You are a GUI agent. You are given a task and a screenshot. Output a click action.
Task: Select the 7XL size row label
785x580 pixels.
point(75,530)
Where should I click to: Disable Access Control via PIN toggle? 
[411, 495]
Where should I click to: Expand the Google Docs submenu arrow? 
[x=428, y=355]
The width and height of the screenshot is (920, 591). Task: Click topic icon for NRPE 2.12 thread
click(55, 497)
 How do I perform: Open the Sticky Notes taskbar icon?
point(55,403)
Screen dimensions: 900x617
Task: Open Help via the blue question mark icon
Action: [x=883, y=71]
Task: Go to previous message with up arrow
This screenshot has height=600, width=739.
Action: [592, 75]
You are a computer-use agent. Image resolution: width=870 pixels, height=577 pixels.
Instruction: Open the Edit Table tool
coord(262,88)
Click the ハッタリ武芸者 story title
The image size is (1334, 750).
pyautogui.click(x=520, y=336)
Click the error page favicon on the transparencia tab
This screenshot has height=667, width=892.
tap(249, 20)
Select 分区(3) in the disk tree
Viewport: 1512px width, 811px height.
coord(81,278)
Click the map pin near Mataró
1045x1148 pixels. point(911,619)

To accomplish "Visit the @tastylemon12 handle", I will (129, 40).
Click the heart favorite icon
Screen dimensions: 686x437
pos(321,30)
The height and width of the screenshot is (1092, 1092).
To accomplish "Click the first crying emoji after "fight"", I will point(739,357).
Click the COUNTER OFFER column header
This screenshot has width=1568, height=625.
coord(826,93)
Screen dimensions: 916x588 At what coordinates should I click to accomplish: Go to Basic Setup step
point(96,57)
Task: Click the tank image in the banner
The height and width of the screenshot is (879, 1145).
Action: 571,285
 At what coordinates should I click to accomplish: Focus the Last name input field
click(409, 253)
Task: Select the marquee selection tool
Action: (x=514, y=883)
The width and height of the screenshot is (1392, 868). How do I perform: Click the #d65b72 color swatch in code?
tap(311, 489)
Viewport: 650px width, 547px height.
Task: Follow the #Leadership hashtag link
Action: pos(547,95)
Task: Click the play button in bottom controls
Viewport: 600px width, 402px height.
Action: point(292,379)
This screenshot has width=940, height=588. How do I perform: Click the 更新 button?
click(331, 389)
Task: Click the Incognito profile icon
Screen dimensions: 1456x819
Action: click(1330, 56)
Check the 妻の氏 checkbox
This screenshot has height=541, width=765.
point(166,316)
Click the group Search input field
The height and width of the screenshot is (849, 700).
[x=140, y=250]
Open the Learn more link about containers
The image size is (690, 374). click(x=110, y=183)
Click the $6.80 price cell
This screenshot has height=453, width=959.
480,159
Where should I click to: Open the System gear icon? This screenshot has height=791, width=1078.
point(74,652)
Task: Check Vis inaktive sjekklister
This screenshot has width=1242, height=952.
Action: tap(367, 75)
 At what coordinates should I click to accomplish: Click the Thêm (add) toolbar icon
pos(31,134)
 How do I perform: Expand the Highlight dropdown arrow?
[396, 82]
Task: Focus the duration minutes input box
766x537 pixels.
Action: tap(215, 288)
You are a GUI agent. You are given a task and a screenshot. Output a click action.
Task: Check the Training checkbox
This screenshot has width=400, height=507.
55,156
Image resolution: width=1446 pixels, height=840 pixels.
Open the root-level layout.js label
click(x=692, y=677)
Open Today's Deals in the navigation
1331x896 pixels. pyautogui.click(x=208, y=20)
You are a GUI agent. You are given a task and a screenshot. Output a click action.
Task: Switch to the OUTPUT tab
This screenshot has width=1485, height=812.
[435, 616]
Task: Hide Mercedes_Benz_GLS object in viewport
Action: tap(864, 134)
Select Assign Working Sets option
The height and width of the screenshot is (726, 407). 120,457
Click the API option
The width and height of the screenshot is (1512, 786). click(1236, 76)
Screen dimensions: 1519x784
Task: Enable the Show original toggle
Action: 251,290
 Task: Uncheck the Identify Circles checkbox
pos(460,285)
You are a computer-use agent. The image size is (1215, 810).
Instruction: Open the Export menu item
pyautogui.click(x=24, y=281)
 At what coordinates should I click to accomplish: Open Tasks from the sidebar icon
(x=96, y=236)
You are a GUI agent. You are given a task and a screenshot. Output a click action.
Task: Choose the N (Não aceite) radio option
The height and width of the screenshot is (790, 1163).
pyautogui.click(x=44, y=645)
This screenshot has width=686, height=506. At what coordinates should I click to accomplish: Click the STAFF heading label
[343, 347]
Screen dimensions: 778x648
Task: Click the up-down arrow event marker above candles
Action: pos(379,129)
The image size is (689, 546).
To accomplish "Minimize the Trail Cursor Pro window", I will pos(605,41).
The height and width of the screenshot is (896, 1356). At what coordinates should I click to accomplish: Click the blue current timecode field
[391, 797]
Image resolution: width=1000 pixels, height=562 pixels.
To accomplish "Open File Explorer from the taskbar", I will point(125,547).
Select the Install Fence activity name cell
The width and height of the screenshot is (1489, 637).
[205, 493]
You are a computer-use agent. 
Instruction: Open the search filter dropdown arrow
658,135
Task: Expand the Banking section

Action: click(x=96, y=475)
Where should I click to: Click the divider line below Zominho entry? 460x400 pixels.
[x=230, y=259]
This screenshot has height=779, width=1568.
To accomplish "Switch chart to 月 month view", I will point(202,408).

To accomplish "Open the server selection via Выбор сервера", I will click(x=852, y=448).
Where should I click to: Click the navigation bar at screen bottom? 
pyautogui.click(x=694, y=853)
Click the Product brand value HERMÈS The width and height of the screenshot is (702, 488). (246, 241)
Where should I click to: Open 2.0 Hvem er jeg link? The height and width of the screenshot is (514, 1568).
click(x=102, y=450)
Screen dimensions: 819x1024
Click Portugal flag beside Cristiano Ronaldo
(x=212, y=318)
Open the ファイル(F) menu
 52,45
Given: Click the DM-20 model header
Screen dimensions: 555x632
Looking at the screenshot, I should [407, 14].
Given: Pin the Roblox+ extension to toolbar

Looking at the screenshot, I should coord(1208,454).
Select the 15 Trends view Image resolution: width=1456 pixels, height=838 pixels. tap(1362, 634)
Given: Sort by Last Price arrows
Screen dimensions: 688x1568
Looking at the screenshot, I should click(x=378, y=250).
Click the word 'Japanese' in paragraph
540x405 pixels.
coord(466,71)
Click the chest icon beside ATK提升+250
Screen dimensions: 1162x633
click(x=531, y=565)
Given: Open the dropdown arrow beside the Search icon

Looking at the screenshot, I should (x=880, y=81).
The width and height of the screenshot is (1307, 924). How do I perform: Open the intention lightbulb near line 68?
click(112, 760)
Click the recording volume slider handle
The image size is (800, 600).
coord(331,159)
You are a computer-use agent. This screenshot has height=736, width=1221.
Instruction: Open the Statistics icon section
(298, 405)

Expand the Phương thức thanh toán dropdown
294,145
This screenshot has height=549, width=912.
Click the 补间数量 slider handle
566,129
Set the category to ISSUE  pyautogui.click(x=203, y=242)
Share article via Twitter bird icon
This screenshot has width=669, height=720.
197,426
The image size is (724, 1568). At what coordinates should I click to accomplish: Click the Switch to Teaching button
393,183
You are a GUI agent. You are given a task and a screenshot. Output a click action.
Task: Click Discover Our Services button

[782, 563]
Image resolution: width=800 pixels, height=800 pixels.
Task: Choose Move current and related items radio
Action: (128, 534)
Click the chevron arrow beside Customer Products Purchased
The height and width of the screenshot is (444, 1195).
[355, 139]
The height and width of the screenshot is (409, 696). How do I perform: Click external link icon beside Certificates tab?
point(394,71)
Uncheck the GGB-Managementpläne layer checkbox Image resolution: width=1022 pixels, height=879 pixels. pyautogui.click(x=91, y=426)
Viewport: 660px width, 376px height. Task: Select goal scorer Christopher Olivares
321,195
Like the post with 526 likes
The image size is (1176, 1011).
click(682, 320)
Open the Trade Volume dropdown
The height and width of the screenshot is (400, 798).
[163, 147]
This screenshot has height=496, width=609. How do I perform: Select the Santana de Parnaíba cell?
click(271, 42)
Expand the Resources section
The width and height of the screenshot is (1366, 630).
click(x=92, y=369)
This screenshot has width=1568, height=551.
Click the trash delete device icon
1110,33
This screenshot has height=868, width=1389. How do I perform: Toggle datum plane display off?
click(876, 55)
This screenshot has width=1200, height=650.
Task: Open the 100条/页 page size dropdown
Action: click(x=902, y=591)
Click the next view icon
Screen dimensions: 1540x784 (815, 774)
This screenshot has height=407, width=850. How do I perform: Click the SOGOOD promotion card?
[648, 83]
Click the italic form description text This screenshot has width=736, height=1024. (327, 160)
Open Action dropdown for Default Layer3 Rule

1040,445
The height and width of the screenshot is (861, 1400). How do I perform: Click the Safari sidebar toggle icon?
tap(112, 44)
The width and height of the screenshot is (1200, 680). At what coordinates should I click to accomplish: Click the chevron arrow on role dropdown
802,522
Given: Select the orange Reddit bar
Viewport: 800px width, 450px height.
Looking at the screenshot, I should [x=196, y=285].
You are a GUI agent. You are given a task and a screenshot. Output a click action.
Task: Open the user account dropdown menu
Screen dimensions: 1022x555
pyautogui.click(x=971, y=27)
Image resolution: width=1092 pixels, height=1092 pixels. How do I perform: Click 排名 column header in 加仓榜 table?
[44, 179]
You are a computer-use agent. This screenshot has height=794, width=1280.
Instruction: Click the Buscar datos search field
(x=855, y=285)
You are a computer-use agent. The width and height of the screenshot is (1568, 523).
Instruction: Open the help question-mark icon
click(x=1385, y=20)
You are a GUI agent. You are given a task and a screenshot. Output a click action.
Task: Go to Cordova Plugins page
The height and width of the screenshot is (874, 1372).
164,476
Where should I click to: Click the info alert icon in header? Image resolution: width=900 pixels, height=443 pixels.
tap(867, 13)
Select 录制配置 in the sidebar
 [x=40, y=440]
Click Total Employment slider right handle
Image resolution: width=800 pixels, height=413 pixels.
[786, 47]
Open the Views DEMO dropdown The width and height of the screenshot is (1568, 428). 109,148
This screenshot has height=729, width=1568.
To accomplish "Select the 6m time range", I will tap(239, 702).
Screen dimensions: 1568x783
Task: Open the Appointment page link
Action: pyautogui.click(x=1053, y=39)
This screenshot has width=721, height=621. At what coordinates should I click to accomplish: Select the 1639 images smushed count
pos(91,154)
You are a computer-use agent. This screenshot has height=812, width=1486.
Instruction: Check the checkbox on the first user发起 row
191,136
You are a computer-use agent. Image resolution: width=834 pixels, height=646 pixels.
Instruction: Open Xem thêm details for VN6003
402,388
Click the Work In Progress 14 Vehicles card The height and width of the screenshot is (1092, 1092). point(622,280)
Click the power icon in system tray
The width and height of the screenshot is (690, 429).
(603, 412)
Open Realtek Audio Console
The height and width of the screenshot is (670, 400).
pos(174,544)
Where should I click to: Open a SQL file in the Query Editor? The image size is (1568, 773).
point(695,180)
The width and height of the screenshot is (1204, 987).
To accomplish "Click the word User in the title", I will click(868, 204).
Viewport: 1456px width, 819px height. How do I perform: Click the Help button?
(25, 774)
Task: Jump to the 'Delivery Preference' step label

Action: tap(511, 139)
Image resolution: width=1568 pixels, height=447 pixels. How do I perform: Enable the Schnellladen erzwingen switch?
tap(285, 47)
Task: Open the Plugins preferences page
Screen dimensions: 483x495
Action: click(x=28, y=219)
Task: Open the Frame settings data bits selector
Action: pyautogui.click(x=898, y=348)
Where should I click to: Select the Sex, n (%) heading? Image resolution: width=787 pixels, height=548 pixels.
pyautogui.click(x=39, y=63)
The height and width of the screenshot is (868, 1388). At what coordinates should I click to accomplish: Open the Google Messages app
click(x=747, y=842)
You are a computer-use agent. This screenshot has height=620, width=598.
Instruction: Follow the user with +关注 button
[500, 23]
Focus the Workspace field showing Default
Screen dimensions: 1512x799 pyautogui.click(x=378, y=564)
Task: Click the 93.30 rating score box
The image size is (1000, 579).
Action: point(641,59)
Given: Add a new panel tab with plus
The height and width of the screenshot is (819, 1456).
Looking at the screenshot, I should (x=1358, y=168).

========

Copy out the entries word for word, beginning at the line that contains "Where should I click to: Click the navigation" and stopping after the line that contains "coord(466,71)".

• _SOLUTION TO THE EXERCISE_
Where should I click to: Click the navigation bar at screen bottom? 
pyautogui.click(x=694, y=853)
Click the Product brand value HERMÈS The width and height of the screenshot is (702, 488). (246, 241)
Where should I click to: Open 2.0 Hvem er jeg link? The height and width of the screenshot is (514, 1568).
click(x=102, y=450)
Screen dimensions: 819x1024
Click Portugal flag beside Cristiano Ronaldo
(x=212, y=318)
Open the ファイル(F) menu
 52,45
Given: Click the DM-20 model header
Screen dimensions: 555x632
Looking at the screenshot, I should [407, 14].
Given: Pin the Roblox+ extension to toolbar

Looking at the screenshot, I should coord(1208,454).
Select the 15 Trends view Image resolution: width=1456 pixels, height=838 pixels. tap(1362, 634)
Given: Sort by Last Price arrows
Screen dimensions: 688x1568
Looking at the screenshot, I should click(x=378, y=250).
Click the word 'Japanese' in paragraph
540x405 pixels.
coord(466,71)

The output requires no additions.